Saved entries
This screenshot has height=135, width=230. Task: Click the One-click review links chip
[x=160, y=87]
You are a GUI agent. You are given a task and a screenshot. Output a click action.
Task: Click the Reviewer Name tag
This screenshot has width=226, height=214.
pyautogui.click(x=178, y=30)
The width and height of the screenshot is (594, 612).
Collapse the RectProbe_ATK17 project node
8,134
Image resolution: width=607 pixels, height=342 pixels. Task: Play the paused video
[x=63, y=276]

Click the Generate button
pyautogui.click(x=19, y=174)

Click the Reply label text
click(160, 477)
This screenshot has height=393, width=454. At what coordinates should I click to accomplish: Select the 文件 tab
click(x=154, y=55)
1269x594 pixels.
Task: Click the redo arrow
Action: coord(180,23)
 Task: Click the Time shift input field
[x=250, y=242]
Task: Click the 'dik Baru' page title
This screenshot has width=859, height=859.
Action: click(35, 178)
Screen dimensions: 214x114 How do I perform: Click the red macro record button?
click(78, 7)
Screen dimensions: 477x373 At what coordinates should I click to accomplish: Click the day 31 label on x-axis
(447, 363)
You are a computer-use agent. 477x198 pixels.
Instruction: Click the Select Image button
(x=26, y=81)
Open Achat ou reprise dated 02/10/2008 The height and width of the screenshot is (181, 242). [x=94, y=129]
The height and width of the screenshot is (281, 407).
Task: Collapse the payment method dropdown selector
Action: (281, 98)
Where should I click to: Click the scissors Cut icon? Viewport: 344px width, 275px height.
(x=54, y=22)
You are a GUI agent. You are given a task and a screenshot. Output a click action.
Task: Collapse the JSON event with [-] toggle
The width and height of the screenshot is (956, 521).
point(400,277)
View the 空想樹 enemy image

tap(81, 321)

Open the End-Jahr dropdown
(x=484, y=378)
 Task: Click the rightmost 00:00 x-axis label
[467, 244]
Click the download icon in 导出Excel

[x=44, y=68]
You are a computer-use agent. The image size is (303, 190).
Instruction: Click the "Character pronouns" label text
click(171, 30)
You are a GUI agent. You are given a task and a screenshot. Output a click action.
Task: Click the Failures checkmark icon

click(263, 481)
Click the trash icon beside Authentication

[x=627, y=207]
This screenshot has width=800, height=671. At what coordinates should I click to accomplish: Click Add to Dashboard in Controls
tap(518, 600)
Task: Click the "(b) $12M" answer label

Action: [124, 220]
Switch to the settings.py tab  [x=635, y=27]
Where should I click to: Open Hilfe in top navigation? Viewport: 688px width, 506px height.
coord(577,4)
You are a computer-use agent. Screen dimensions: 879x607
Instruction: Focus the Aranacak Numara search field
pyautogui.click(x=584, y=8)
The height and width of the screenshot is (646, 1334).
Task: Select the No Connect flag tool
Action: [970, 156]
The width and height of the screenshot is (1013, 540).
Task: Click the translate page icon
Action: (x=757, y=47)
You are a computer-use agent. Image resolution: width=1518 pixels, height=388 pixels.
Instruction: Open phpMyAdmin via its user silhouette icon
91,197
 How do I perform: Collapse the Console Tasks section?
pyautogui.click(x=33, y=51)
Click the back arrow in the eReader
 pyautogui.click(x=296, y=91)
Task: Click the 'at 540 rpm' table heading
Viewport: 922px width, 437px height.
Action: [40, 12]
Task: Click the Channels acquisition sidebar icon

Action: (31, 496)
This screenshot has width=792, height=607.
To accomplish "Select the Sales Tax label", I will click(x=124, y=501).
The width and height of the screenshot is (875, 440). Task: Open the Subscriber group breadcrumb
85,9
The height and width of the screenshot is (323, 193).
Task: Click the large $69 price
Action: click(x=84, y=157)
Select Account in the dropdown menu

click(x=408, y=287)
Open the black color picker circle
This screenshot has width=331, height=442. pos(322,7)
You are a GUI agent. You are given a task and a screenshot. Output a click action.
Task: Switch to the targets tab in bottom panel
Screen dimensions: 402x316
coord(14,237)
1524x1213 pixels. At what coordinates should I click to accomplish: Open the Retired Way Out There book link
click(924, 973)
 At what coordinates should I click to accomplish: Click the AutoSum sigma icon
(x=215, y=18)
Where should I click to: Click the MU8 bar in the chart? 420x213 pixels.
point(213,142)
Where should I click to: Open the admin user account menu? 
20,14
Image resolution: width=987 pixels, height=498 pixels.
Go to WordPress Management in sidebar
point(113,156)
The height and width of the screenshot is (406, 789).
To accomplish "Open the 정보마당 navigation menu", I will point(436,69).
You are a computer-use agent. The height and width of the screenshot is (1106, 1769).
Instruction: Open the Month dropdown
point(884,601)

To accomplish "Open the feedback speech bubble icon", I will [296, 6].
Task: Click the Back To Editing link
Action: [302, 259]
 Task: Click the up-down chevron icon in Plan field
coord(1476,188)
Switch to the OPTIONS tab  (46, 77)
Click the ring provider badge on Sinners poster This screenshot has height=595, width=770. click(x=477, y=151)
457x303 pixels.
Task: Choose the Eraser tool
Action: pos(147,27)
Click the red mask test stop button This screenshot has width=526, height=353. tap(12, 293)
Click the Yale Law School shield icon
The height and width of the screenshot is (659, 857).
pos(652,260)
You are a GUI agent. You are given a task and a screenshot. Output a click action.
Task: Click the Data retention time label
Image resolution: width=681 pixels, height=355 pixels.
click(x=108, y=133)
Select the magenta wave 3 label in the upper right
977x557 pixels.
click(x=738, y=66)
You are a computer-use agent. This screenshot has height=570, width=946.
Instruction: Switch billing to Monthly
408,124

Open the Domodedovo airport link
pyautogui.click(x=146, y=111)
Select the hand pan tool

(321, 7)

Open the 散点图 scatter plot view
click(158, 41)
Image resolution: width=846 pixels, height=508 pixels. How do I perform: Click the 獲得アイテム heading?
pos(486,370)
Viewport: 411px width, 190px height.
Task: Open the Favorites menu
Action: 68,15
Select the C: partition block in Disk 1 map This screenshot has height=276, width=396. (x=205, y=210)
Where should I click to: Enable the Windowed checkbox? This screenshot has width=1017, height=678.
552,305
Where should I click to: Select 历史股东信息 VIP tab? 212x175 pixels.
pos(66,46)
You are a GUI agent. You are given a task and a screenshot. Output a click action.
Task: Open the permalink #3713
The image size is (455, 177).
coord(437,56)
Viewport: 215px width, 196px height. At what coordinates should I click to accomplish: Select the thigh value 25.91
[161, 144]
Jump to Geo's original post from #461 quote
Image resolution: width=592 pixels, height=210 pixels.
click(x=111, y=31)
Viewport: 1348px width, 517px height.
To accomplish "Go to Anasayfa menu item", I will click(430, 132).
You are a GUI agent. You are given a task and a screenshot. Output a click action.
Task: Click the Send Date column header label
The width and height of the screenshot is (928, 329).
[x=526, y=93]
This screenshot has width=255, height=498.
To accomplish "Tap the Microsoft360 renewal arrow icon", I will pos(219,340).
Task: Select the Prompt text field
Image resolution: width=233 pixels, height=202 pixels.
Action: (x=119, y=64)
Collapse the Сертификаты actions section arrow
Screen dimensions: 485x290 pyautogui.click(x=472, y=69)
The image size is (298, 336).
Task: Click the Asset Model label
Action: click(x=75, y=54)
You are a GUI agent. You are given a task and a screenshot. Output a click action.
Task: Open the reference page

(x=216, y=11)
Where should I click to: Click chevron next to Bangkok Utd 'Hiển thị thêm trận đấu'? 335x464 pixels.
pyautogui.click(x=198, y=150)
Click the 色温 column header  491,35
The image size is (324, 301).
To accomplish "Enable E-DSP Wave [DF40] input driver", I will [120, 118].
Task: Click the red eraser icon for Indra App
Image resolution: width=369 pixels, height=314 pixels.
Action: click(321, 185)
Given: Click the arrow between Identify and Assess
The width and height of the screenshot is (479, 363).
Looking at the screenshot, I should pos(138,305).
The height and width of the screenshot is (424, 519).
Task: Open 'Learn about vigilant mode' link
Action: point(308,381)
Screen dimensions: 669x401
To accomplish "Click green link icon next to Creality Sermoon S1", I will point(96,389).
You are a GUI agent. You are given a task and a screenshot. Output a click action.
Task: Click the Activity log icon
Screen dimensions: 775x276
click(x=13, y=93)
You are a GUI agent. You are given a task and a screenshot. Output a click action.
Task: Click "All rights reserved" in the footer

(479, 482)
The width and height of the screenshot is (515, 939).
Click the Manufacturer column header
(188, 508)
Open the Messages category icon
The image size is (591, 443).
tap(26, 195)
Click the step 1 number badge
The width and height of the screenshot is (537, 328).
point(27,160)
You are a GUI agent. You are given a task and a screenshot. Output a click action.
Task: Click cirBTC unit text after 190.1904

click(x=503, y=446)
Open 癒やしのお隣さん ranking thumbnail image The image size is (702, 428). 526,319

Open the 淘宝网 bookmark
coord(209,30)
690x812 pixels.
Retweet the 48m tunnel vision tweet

> Your assignment:
Scan the records above and show every line in which the word "computer" occurs.

> Answer to the exercise:
You are a computer-use agent. 477x198 pixels.
You are a computer-use agent. The image size is (303, 190).
You are a computer-use agent. Screen dimensions: 879x607
You are a computer-use agent. Image resolution: width=1518 pixels, height=388 pixels.
You are a computer-use agent. The height and width of the screenshot is (1106, 1769).
You are a computer-use agent. This screenshot has height=570, width=946.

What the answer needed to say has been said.